## start
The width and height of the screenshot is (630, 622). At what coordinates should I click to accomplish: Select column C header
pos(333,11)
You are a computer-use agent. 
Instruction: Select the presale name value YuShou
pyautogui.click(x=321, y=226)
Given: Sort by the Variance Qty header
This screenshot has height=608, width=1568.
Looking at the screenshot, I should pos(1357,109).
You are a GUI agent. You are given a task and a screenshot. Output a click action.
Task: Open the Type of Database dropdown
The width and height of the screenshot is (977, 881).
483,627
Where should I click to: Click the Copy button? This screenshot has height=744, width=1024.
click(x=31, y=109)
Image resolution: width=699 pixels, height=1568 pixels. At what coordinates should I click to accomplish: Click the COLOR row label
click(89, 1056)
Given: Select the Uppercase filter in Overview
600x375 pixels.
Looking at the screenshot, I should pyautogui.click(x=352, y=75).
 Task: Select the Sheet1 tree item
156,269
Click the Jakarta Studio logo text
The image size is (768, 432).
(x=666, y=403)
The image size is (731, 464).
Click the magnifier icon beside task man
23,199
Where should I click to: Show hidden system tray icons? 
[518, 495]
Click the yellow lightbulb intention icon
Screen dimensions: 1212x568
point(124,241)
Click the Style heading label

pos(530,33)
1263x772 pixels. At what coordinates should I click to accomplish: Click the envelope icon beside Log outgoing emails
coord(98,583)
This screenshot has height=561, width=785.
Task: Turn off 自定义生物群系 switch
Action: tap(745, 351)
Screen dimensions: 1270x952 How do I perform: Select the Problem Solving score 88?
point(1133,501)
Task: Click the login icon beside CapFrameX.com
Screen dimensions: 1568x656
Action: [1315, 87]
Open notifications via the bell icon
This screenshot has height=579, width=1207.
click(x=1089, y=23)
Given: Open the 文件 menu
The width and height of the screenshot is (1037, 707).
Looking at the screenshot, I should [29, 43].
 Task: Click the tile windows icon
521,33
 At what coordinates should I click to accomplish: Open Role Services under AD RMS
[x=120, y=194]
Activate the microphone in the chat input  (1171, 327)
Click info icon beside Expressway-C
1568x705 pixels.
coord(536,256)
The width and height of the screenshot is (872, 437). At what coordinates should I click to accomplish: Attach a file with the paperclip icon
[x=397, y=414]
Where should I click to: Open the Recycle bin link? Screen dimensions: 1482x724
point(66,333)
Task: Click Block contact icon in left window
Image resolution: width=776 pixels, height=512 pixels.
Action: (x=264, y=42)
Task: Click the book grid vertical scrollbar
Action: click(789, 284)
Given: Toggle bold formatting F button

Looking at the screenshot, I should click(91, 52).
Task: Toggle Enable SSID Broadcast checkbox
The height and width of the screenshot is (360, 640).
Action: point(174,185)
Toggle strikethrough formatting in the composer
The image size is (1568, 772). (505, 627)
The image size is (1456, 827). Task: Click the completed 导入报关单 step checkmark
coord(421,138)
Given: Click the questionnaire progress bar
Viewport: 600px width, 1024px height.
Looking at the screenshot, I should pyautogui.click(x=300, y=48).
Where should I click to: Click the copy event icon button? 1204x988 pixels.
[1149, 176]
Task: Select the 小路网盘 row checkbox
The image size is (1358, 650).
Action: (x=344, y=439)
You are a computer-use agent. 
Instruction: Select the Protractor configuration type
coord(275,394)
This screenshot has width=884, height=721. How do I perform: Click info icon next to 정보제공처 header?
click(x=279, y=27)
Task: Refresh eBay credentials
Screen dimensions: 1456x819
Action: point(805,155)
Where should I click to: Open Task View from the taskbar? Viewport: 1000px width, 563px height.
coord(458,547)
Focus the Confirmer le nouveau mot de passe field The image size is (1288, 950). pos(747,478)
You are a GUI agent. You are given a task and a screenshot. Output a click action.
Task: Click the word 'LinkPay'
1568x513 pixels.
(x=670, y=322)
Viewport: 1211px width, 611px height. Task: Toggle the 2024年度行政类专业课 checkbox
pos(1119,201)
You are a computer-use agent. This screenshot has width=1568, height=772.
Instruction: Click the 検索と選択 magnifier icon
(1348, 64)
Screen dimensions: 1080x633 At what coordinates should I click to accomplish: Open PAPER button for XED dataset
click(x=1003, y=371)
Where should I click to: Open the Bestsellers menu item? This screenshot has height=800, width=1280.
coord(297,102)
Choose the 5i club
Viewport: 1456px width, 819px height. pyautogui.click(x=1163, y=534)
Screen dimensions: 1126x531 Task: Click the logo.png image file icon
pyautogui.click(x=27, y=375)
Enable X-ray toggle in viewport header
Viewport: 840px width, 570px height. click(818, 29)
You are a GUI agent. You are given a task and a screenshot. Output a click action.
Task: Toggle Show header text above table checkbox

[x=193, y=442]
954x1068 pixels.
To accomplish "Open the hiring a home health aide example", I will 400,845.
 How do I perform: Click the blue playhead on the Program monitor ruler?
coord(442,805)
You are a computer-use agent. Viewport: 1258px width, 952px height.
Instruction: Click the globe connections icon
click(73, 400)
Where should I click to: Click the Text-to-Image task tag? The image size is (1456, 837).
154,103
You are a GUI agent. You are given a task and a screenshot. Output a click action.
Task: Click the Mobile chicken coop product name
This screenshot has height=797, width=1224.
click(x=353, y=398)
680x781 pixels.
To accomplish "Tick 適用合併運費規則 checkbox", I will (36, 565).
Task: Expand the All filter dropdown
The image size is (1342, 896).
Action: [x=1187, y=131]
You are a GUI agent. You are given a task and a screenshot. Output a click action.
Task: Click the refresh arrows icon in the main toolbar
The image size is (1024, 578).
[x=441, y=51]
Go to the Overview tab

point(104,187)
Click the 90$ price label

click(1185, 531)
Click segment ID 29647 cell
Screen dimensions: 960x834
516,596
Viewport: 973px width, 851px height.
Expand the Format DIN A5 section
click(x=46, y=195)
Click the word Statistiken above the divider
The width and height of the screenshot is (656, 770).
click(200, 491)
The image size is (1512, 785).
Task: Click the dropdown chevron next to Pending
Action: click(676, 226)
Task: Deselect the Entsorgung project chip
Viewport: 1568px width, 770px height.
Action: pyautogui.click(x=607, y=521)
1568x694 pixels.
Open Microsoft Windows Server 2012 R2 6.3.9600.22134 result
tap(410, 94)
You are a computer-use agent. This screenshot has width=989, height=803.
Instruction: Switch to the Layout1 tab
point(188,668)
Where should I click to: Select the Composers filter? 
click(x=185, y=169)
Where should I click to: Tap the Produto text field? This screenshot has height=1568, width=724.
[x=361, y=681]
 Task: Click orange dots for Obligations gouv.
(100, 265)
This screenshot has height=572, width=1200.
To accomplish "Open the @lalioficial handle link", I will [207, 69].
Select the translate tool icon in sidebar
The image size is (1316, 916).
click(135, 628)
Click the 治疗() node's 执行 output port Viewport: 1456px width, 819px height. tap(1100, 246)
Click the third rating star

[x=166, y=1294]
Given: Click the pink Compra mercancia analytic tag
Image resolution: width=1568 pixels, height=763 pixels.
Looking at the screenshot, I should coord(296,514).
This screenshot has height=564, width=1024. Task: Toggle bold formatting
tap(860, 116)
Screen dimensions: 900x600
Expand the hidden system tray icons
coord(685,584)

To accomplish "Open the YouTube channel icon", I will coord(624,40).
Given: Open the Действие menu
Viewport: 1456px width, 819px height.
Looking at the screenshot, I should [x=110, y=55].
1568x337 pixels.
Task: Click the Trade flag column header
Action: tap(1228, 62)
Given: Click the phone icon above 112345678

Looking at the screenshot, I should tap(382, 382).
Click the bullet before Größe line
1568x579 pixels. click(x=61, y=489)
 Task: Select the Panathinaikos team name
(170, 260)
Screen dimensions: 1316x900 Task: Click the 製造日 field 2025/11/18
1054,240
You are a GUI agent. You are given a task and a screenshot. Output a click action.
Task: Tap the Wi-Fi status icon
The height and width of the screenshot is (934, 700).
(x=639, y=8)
## end
Copy out all of the items above word for word, with nothing added or left out.

§ **Response for this exercise**
The width and height of the screenshot is (630, 622). At what coordinates should I click to accomplish: Select column C header
pos(333,11)
You are a computer-use agent. 
Instruction: Select the presale name value YuShou
pyautogui.click(x=321, y=226)
Given: Sort by the Variance Qty header
This screenshot has height=608, width=1568.
Looking at the screenshot, I should pos(1357,109).
You are a GUI agent. You are given a task and a screenshot. Output a click action.
Task: Open the Type of Database dropdown
The width and height of the screenshot is (977, 881).
483,627
Where should I click to: Click the Copy button? This screenshot has height=744, width=1024.
click(x=31, y=109)
Image resolution: width=699 pixels, height=1568 pixels. At what coordinates should I click to accomplish: Click the COLOR row label
click(89, 1056)
Given: Select the Uppercase filter in Overview
600x375 pixels.
Looking at the screenshot, I should pyautogui.click(x=352, y=75).
 Task: Select the Sheet1 tree item
156,269
Click the Jakarta Studio logo text
The image size is (768, 432).
(x=666, y=403)
The image size is (731, 464).
Click the magnifier icon beside task man
23,199
Where should I click to: Show hidden system tray icons? 
[518, 495]
Click the yellow lightbulb intention icon
Screen dimensions: 1212x568
point(124,241)
Click the Style heading label

pos(530,33)
1263x772 pixels. At what coordinates should I click to accomplish: Click the envelope icon beside Log outgoing emails
coord(98,583)
This screenshot has height=561, width=785.
Task: Turn off 自定义生物群系 switch
Action: tap(745, 351)
Screen dimensions: 1270x952 How do I perform: Select the Problem Solving score 88?
point(1133,501)
Task: Click the login icon beside CapFrameX.com
Screen dimensions: 1568x656
Action: [1315, 87]
Open notifications via the bell icon
This screenshot has height=579, width=1207.
click(x=1089, y=23)
Given: Open the 文件 menu
The width and height of the screenshot is (1037, 707).
Looking at the screenshot, I should [29, 43].
 Task: Click the tile windows icon
521,33
 At what coordinates should I click to accomplish: Open Role Services under AD RMS
[x=120, y=194]
Activate the microphone in the chat input  (1171, 327)
Click info icon beside Expressway-C
1568x705 pixels.
coord(536,256)
The width and height of the screenshot is (872, 437). At what coordinates should I click to accomplish: Attach a file with the paperclip icon
[x=397, y=414]
Where should I click to: Open the Recycle bin link? Screen dimensions: 1482x724
point(66,333)
Task: Click Block contact icon in left window
Image resolution: width=776 pixels, height=512 pixels.
Action: (x=264, y=42)
Task: Click the book grid vertical scrollbar
Action: click(789, 284)
Given: Toggle bold formatting F button

Looking at the screenshot, I should click(91, 52).
Task: Toggle Enable SSID Broadcast checkbox
The height and width of the screenshot is (360, 640).
Action: point(174,185)
Toggle strikethrough formatting in the composer
The image size is (1568, 772). (505, 627)
The image size is (1456, 827). Task: Click the completed 导入报关单 step checkmark
coord(421,138)
Given: Click the questionnaire progress bar
Viewport: 600px width, 1024px height.
Looking at the screenshot, I should pyautogui.click(x=300, y=48).
Where should I click to: Click the copy event icon button? 1204x988 pixels.
[1149, 176]
Task: Select the 小路网盘 row checkbox
The image size is (1358, 650).
Action: (x=344, y=439)
You are a computer-use agent. 
Instruction: Select the Protractor configuration type
coord(275,394)
This screenshot has width=884, height=721. How do I perform: Click info icon next to 정보제공처 header?
click(x=279, y=27)
Task: Refresh eBay credentials
Screen dimensions: 1456x819
Action: point(805,155)
Where should I click to: Open Task View from the taskbar? Viewport: 1000px width, 563px height.
coord(458,547)
Focus the Confirmer le nouveau mot de passe field The image size is (1288, 950). pos(747,478)
You are a GUI agent. You are given a task and a screenshot. Output a click action.
Task: Click the word 'LinkPay'
1568x513 pixels.
(x=670, y=322)
Viewport: 1211px width, 611px height. Task: Toggle the 2024年度行政类专业课 checkbox
pos(1119,201)
You are a computer-use agent. This screenshot has width=1568, height=772.
Instruction: Click the 検索と選択 magnifier icon
(1348, 64)
Screen dimensions: 1080x633 At what coordinates should I click to accomplish: Open PAPER button for XED dataset
click(x=1003, y=371)
Where should I click to: Open the Bestsellers menu item? This screenshot has height=800, width=1280.
coord(297,102)
Choose the 5i club
Viewport: 1456px width, 819px height. pyautogui.click(x=1163, y=534)
Screen dimensions: 1126x531 Task: Click the logo.png image file icon
pyautogui.click(x=27, y=375)
Enable X-ray toggle in viewport header
Viewport: 840px width, 570px height. click(818, 29)
You are a GUI agent. You are given a task and a screenshot. Output a click action.
Task: Toggle Show header text above table checkbox

[x=193, y=442]
954x1068 pixels.
To accomplish "Open the hiring a home health aide example", I will 400,845.
 How do I perform: Click the blue playhead on the Program monitor ruler?
coord(442,805)
You are a computer-use agent. Viewport: 1258px width, 952px height.
Instruction: Click the globe connections icon
click(73, 400)
Where should I click to: Click the Text-to-Image task tag? The image size is (1456, 837).
154,103
You are a GUI agent. You are given a task and a screenshot. Output a click action.
Task: Click the Mobile chicken coop product name
This screenshot has height=797, width=1224.
click(x=353, y=398)
680x781 pixels.
To accomplish "Tick 適用合併運費規則 checkbox", I will (36, 565).
Task: Expand the All filter dropdown
The image size is (1342, 896).
Action: [x=1187, y=131]
You are a GUI agent. You are given a task and a screenshot. Output a click action.
Task: Click the refresh arrows icon in the main toolbar
The image size is (1024, 578).
[x=441, y=51]
Go to the Overview tab

point(104,187)
Click the 90$ price label

click(1185, 531)
Click segment ID 29647 cell
Screen dimensions: 960x834
516,596
Viewport: 973px width, 851px height.
Expand the Format DIN A5 section
click(x=46, y=195)
Click the word Statistiken above the divider
The width and height of the screenshot is (656, 770).
click(200, 491)
The image size is (1512, 785).
Task: Click the dropdown chevron next to Pending
Action: click(676, 226)
Task: Deselect the Entsorgung project chip
Viewport: 1568px width, 770px height.
Action: pyautogui.click(x=607, y=521)
1568x694 pixels.
Open Microsoft Windows Server 2012 R2 6.3.9600.22134 result
tap(410, 94)
You are a computer-use agent. This screenshot has width=989, height=803.
Instruction: Switch to the Layout1 tab
point(188,668)
Where should I click to: Select the Composers filter? 
click(x=185, y=169)
Where should I click to: Tap the Produto text field? This screenshot has height=1568, width=724.
[x=361, y=681]
 Task: Click orange dots for Obligations gouv.
(100, 265)
This screenshot has height=572, width=1200.
To accomplish "Open the @lalioficial handle link", I will [207, 69].
Select the translate tool icon in sidebar
The image size is (1316, 916).
click(135, 628)
Click the 治疗() node's 执行 output port Viewport: 1456px width, 819px height. tap(1100, 246)
Click the third rating star

[x=166, y=1294]
Given: Click the pink Compra mercancia analytic tag
Image resolution: width=1568 pixels, height=763 pixels.
Looking at the screenshot, I should coord(296,514).
This screenshot has height=564, width=1024. Task: Toggle bold formatting
tap(860, 116)
Screen dimensions: 900x600
Expand the hidden system tray icons
coord(685,584)

To accomplish "Open the YouTube channel icon", I will coord(624,40).
Given: Open the Действие menu
Viewport: 1456px width, 819px height.
Looking at the screenshot, I should [x=110, y=55].
1568x337 pixels.
Task: Click the Trade flag column header
Action: tap(1228, 62)
Given: Click the phone icon above 112345678

Looking at the screenshot, I should tap(382, 382).
Click the bullet before Größe line
1568x579 pixels. click(x=61, y=489)
 Task: Select the Panathinaikos team name
(170, 260)
Screen dimensions: 1316x900 Task: Click the 製造日 field 2025/11/18
1054,240
You are a GUI agent. You are given a task and a screenshot. Output a click action.
Task: Tap the Wi-Fi status icon
The height and width of the screenshot is (934, 700).
(x=639, y=8)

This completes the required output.